What you have to do = Would you reproduce the entries exactly, including every line?

Data for the task =

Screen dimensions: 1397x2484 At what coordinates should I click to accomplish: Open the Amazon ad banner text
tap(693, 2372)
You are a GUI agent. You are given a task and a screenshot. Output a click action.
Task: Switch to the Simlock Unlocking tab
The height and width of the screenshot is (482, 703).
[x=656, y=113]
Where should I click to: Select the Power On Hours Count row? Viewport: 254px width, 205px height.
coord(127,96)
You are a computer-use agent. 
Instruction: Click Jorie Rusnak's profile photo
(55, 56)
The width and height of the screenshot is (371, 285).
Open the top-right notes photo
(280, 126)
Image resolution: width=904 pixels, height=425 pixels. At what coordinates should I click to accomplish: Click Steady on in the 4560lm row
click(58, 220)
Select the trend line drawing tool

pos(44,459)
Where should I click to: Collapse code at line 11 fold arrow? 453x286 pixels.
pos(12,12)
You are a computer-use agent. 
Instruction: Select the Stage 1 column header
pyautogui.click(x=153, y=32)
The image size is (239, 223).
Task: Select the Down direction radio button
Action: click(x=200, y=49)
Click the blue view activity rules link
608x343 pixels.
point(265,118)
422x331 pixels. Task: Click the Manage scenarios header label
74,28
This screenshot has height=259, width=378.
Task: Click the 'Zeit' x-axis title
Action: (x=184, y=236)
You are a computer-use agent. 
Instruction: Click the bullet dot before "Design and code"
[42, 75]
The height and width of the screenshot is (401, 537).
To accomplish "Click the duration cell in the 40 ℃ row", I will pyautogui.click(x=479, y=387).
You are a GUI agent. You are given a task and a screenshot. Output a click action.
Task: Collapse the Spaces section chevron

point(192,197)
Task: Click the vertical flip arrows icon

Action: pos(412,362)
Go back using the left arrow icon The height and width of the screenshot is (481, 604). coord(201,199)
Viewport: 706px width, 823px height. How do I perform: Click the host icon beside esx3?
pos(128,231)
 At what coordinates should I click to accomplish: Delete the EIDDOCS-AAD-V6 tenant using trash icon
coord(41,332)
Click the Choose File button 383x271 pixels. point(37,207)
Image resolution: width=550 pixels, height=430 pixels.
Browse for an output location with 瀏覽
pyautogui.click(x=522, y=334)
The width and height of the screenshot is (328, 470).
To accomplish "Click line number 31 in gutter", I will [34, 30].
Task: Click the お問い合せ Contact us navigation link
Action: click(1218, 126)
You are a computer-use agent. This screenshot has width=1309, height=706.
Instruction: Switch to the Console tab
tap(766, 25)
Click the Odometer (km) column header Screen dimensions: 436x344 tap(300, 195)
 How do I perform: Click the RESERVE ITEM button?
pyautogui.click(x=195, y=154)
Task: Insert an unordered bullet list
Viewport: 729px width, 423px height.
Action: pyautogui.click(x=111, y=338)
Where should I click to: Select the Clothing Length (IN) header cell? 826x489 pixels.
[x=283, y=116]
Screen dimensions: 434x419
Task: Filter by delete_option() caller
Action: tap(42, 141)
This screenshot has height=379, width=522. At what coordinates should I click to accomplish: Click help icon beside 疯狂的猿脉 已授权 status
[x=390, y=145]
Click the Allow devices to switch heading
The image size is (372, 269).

Task solution =
Screen dimensions: 1397x2484 At what coordinates should I click to accomplish: Open the Amazon ad banner text
tap(693, 2372)
You are a GUI agent. You are given a task and a screenshot. Output a click action.
Task: Switch to the Simlock Unlocking tab
The height and width of the screenshot is (482, 703).
[x=656, y=113]
Where should I click to: Select the Power On Hours Count row? Viewport: 254px width, 205px height.
coord(127,96)
You are a computer-use agent. 
Instruction: Click Jorie Rusnak's profile photo
(55, 56)
The width and height of the screenshot is (371, 285).
Open the top-right notes photo
(280, 126)
Image resolution: width=904 pixels, height=425 pixels. At what coordinates should I click to accomplish: Click Steady on in the 4560lm row
click(58, 220)
Select the trend line drawing tool

pos(44,459)
Where should I click to: Collapse code at line 11 fold arrow? 453x286 pixels.
pos(12,12)
You are a computer-use agent. 
Instruction: Select the Stage 1 column header
pyautogui.click(x=153, y=32)
The image size is (239, 223).
Task: Select the Down direction radio button
Action: click(x=200, y=49)
Click the blue view activity rules link
608x343 pixels.
point(265,118)
422x331 pixels. Task: Click the Manage scenarios header label
74,28
This screenshot has height=259, width=378.
Task: Click the 'Zeit' x-axis title
Action: (x=184, y=236)
You are a computer-use agent. 
Instruction: Click the bullet dot before "Design and code"
[42, 75]
The height and width of the screenshot is (401, 537).
To accomplish "Click the duration cell in the 40 ℃ row", I will pyautogui.click(x=479, y=387).
You are a GUI agent. You are given a task and a screenshot. Output a click action.
Task: Collapse the Spaces section chevron

point(192,197)
Task: Click the vertical flip arrows icon

Action: pos(412,362)
Go back using the left arrow icon The height and width of the screenshot is (481, 604). coord(201,199)
Viewport: 706px width, 823px height. How do I perform: Click the host icon beside esx3?
pos(128,231)
 At what coordinates should I click to accomplish: Delete the EIDDOCS-AAD-V6 tenant using trash icon
coord(41,332)
Click the Choose File button 383x271 pixels. point(37,207)
Image resolution: width=550 pixels, height=430 pixels.
Browse for an output location with 瀏覽
pyautogui.click(x=522, y=334)
The width and height of the screenshot is (328, 470).
To accomplish "Click line number 31 in gutter", I will [34, 30].
Task: Click the お問い合せ Contact us navigation link
Action: click(1218, 126)
You are a computer-use agent. This screenshot has width=1309, height=706.
Instruction: Switch to the Console tab
tap(766, 25)
Click the Odometer (km) column header Screen dimensions: 436x344 tap(300, 195)
 How do I perform: Click the RESERVE ITEM button?
pyautogui.click(x=195, y=154)
Task: Insert an unordered bullet list
Viewport: 729px width, 423px height.
Action: pyautogui.click(x=111, y=338)
Where should I click to: Select the Clothing Length (IN) header cell? 826x489 pixels.
[x=283, y=116]
Screen dimensions: 434x419
Task: Filter by delete_option() caller
Action: tap(42, 141)
This screenshot has height=379, width=522. At what coordinates should I click to accomplish: Click help icon beside 疯狂的猿脉 已授权 status
[x=390, y=145]
Click the Allow devices to switch heading
The image size is (372, 269).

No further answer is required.